== DATASET CONTENT ==
____

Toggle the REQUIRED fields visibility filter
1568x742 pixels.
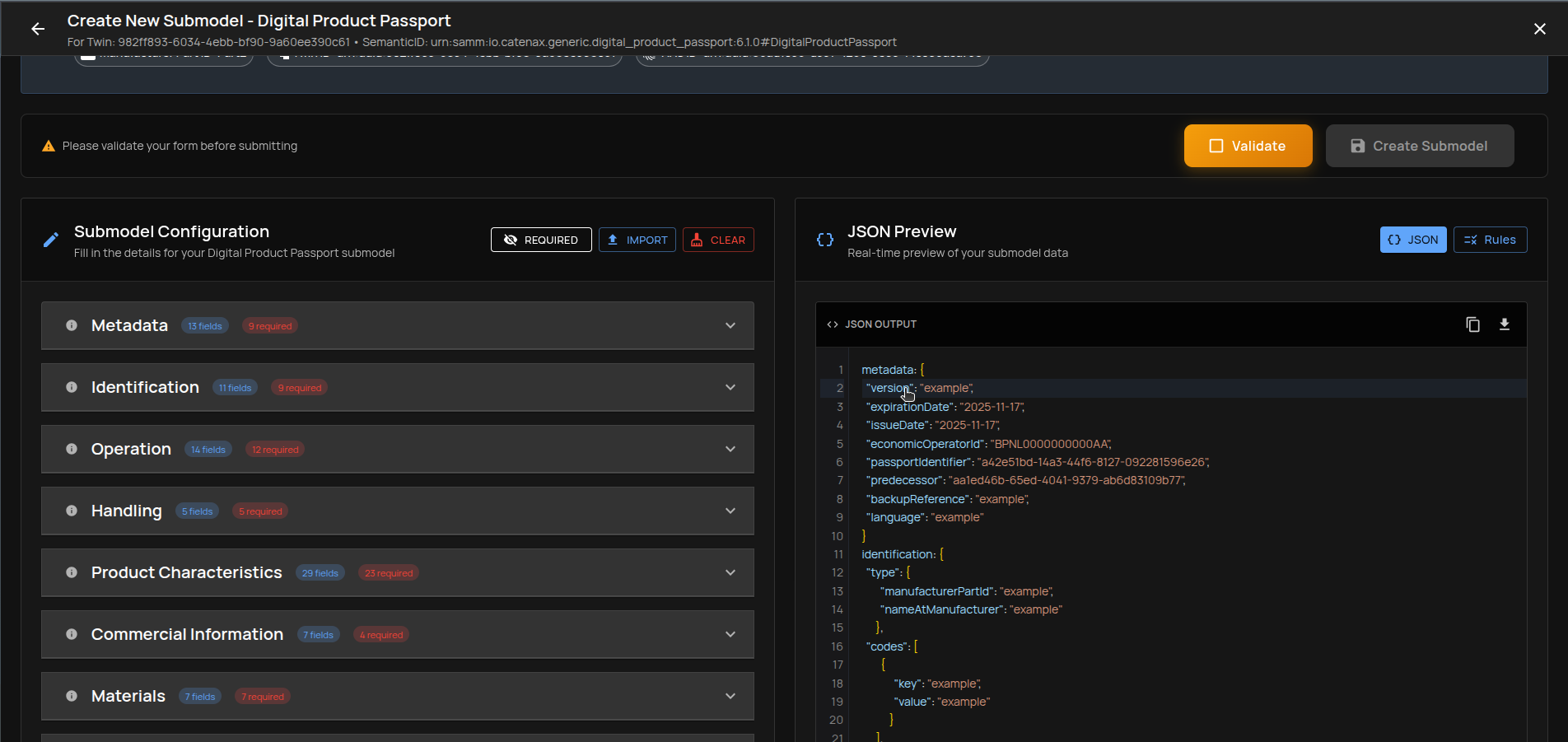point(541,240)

____

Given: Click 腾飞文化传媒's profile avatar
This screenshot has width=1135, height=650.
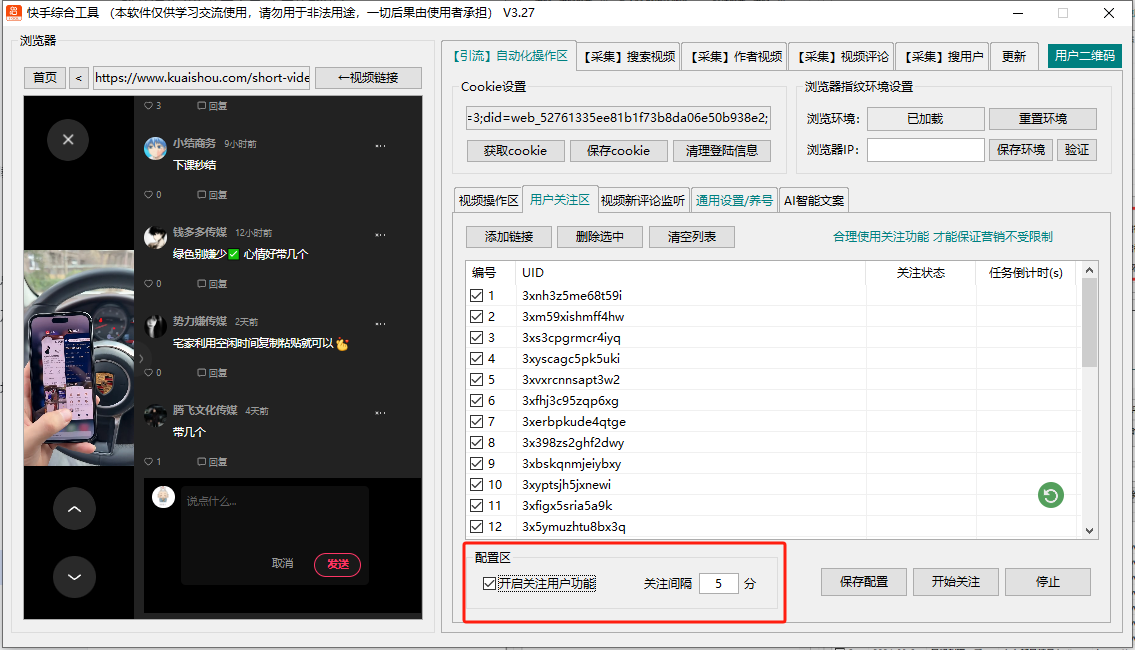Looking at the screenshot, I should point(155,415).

____

== WHAT YOU ARE ASKED TO DO ==
Please transcribe the rows above word for word, starting with the line that contains "Toggle the REQUIRED fields visibility filter" and going on through the line that contains "point(541,240)". Leave the pictures out of your copy.

== OUTPUT FOR THIS EXERCISE ==
Toggle the REQUIRED fields visibility filter
1568x742 pixels.
point(541,240)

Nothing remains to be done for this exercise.